Now, we’re sharing one of the most important reports: a Behavioural Risk Audit of 10 of the UK’s most popular online gambling operators. We found that websites employ similar design choices as physical casinos and contain numerous features that may harm users. These are three of our nearly 30 key findings:
Closing an account takes much longer than opening one
All of the operators we audited made it difficult to close an account. On some websites, it was hard to find information on the topic. Six out of 10 operators required us to call customer service to close our accounts and seven out of 10 had ‘immortal accounts.’ These could be very easily re-opened or couldn’t be closed at all.
Consider the impact these multiple frictions (i.e., extra hassles) can have on people who have decided to cut back on gambling. They can discourage them from following through on their choice, and keep them playing longer.
The ease of placing a bet or depositing money stood in stark contrast. Multiple operators used default deposit amounts (usually more than the minimum needed) to add funds quickly. For instance, on one operator site there was a button that enabled us to deposit £20 in a single click when the minimum required was actually £5. We know how big of an impact defaults can have on spending behaviour. Take our work on default deposit limits, for example. Excessive default deposit amounts like the one we encountered could easily result in higher spend.
Where are the receipts for fund deposits?

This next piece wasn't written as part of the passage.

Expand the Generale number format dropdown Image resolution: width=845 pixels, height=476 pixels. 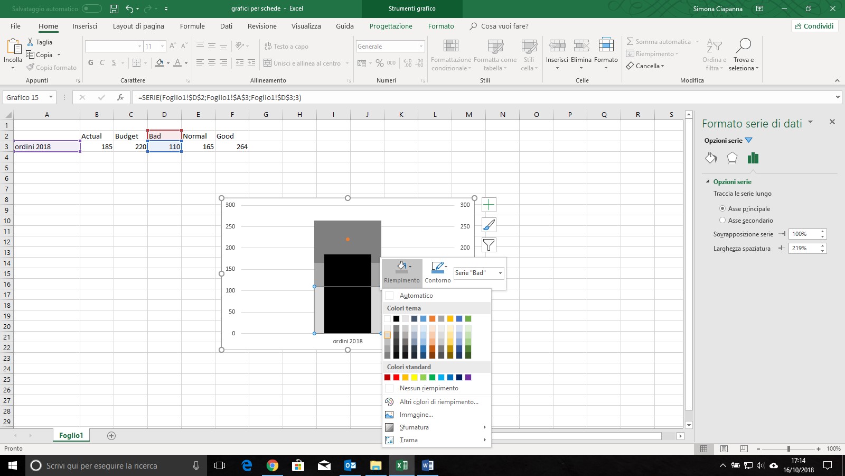click(421, 47)
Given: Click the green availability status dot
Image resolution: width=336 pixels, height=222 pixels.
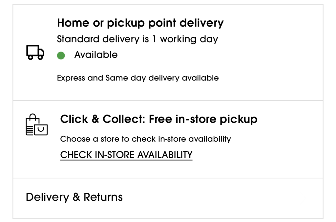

When you buy something or make a donation online, you’re emailed a receipt for your records. In emails from all audited gambling operators, we didn’t receive any receipts when we deposited money into accounts. Instead, 80% of operator emails contained urgent offers and direct marketing driving users to return to the website.
Receipts help consumers to keep track of their spending, spot if a mistake has been made on a transaction, and provide a meaningful basis on which to raise a dispute with a company if things go wrong. Not providing receipts leaves consumers at a disadvantage. When it comes to spending behaviours, and in gambling particularly, we know that people are overly optimistic about how much they win – the majority of people think they win more (or lose less) than they actually do. Easily accessible deposit receipts or, preferably, activity statements could support people to more closely manage their spending.
No prompts for time and money spent during gameplay
Mirroring the lack of natural light or clocks in physical casinos, gambling websites encourage people to lose track of time and continue playing. During gameplay, half of the operators we audited didn’t show a user’s net position or time spent online. However, all but one showed prompts encouraging people to keep gambling after they had already placed a bet or played a game.
Image 1: Captured from Betfair website
Reminders and prompts can be powerful nudges to encourage (or discourage) behaviour. In our audit, we saw no prompts asking people to take breaks. This is critical in an online gambling environment, where people can experience ‘hot’ states (i.e., when one’s mental state is influenced by strong emotions) and make emotionally-driven decisions, which compromise their ability to stay within their intended limits.
Even if a customer isn’t in a ‘hot’ state, it’s tough to keep track of how much time and money they’ve spent without a visible indicator. Without this, people may be inclined to continue playing, underestimating their losses and the amount of time they’ve already been online.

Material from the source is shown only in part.